> Work required
Every record must be reproduced exactly. Leave none out.

> Material for the task
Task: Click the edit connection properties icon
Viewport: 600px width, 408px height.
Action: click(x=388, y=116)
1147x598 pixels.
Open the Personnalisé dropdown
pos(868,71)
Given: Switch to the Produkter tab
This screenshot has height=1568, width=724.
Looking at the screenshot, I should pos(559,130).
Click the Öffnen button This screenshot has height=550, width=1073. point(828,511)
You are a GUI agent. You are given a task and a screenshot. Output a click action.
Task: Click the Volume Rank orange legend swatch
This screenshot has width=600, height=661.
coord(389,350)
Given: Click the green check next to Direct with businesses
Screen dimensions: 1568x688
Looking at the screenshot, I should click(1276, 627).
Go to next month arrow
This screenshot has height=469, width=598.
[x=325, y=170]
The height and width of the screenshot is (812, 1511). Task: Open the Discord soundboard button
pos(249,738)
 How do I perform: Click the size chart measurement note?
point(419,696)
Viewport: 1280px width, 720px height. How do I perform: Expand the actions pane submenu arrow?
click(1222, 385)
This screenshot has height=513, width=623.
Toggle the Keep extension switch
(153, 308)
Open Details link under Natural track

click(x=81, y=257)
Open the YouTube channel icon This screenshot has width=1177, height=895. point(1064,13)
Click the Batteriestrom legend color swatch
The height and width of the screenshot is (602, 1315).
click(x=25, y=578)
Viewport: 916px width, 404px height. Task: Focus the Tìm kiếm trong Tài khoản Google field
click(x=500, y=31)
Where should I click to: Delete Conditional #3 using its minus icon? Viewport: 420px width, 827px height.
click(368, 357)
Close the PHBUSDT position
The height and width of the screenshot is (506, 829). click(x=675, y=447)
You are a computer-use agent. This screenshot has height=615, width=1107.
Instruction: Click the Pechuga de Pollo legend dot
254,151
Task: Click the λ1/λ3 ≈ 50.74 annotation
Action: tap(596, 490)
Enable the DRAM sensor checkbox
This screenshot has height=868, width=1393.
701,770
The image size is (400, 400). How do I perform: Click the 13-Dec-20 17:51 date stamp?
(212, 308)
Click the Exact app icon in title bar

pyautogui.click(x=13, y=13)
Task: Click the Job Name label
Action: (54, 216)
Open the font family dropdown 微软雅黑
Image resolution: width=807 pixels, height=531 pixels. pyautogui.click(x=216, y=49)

> Written response
Task: Click the edit connection properties icon
Viewport: 600px width, 408px height.
Action: click(x=388, y=116)
1147x598 pixels.
Open the Personnalisé dropdown
pos(868,71)
Given: Switch to the Produkter tab
This screenshot has height=1568, width=724.
Looking at the screenshot, I should pos(559,130).
Click the Öffnen button This screenshot has height=550, width=1073. point(828,511)
You are a GUI agent. You are given a task and a screenshot. Output a click action.
Task: Click the Volume Rank orange legend swatch
This screenshot has width=600, height=661.
coord(389,350)
Given: Click the green check next to Direct with businesses
Screen dimensions: 1568x688
Looking at the screenshot, I should click(1276, 627).
Go to next month arrow
This screenshot has height=469, width=598.
[x=325, y=170]
The height and width of the screenshot is (812, 1511). Task: Open the Discord soundboard button
pos(249,738)
 How do I perform: Click the size chart measurement note?
point(419,696)
Viewport: 1280px width, 720px height. How do I perform: Expand the actions pane submenu arrow?
click(1222, 385)
This screenshot has height=513, width=623.
Toggle the Keep extension switch
(153, 308)
Open Details link under Natural track

click(x=81, y=257)
Open the YouTube channel icon This screenshot has width=1177, height=895. point(1064,13)
Click the Batteriestrom legend color swatch
The height and width of the screenshot is (602, 1315).
click(x=25, y=578)
Viewport: 916px width, 404px height. Task: Focus the Tìm kiếm trong Tài khoản Google field
click(x=500, y=31)
Where should I click to: Delete Conditional #3 using its minus icon? Viewport: 420px width, 827px height.
click(368, 357)
Close the PHBUSDT position
The height and width of the screenshot is (506, 829). click(x=675, y=447)
You are a computer-use agent. This screenshot has height=615, width=1107.
Instruction: Click the Pechuga de Pollo legend dot
254,151
Task: Click the λ1/λ3 ≈ 50.74 annotation
Action: tap(596, 490)
Enable the DRAM sensor checkbox
This screenshot has height=868, width=1393.
701,770
The image size is (400, 400). How do I perform: Click the 13-Dec-20 17:51 date stamp?
(212, 308)
Click the Exact app icon in title bar

pyautogui.click(x=13, y=13)
Task: Click the Job Name label
Action: (54, 216)
Open the font family dropdown 微软雅黑
Image resolution: width=807 pixels, height=531 pixels. pyautogui.click(x=216, y=49)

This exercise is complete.